===== Provided data

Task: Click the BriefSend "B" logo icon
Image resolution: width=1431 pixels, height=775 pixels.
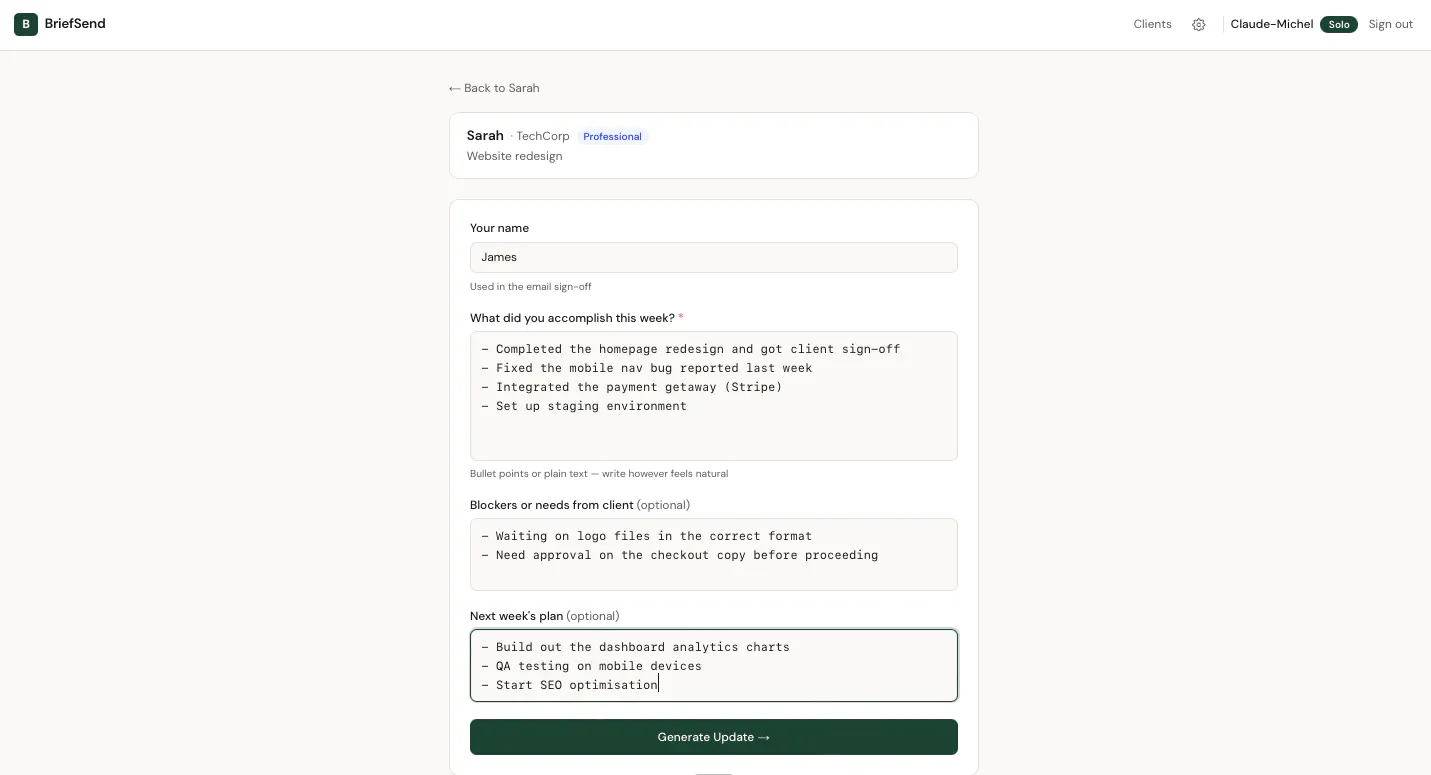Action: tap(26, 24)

==========
===== Provided data

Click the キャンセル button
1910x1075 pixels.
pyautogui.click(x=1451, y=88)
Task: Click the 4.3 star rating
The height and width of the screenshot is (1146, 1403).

==========
===== Provided data

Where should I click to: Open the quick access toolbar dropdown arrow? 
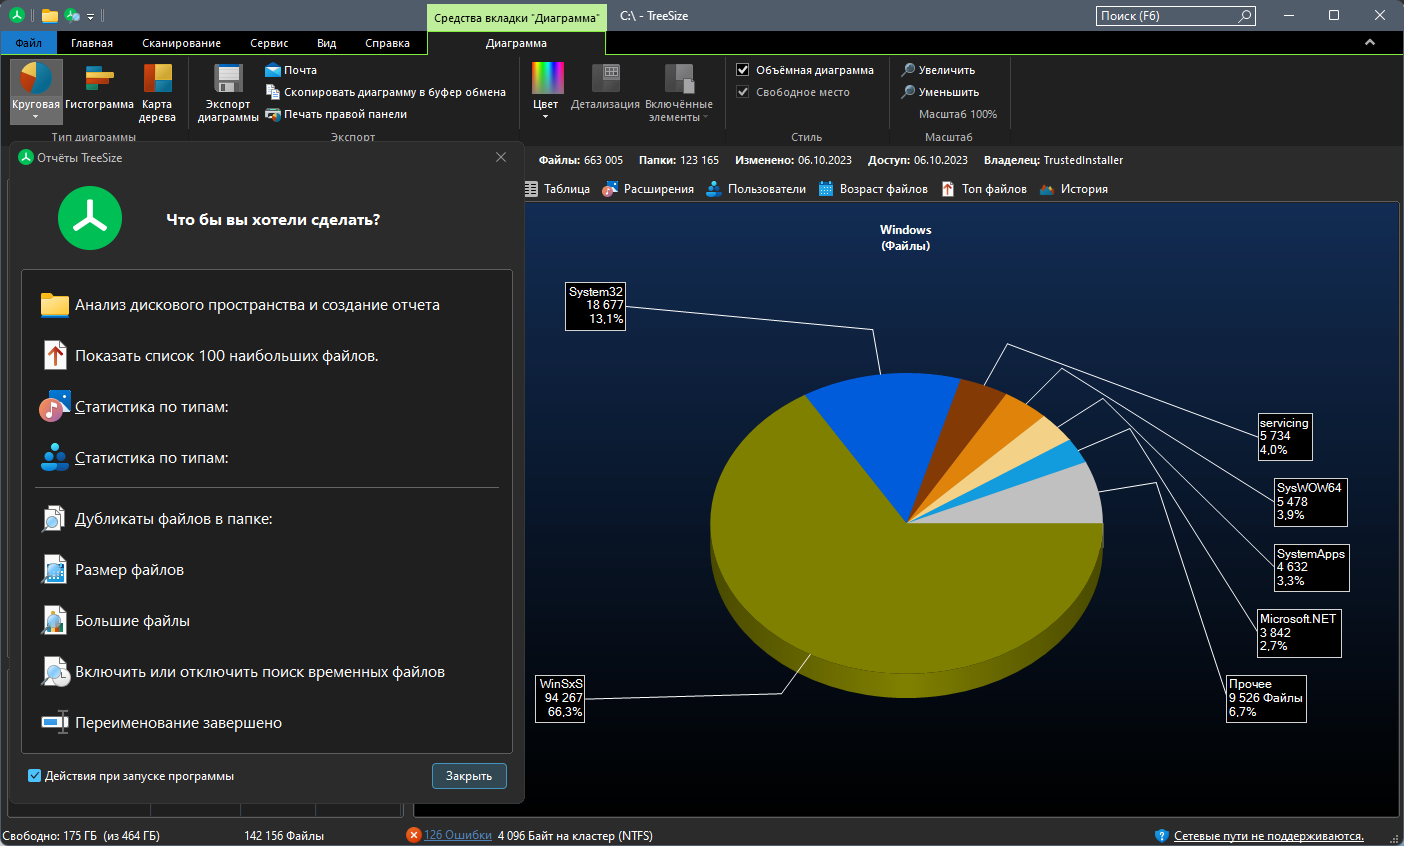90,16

==========

Output should match, line for line, the stretch of the material above from the line holding "Task: Click the 4.3 star rating" through the line holding "The height and".

Task: Click the 4.3 star rating
The height and width of the screenshot is (1146, 1403).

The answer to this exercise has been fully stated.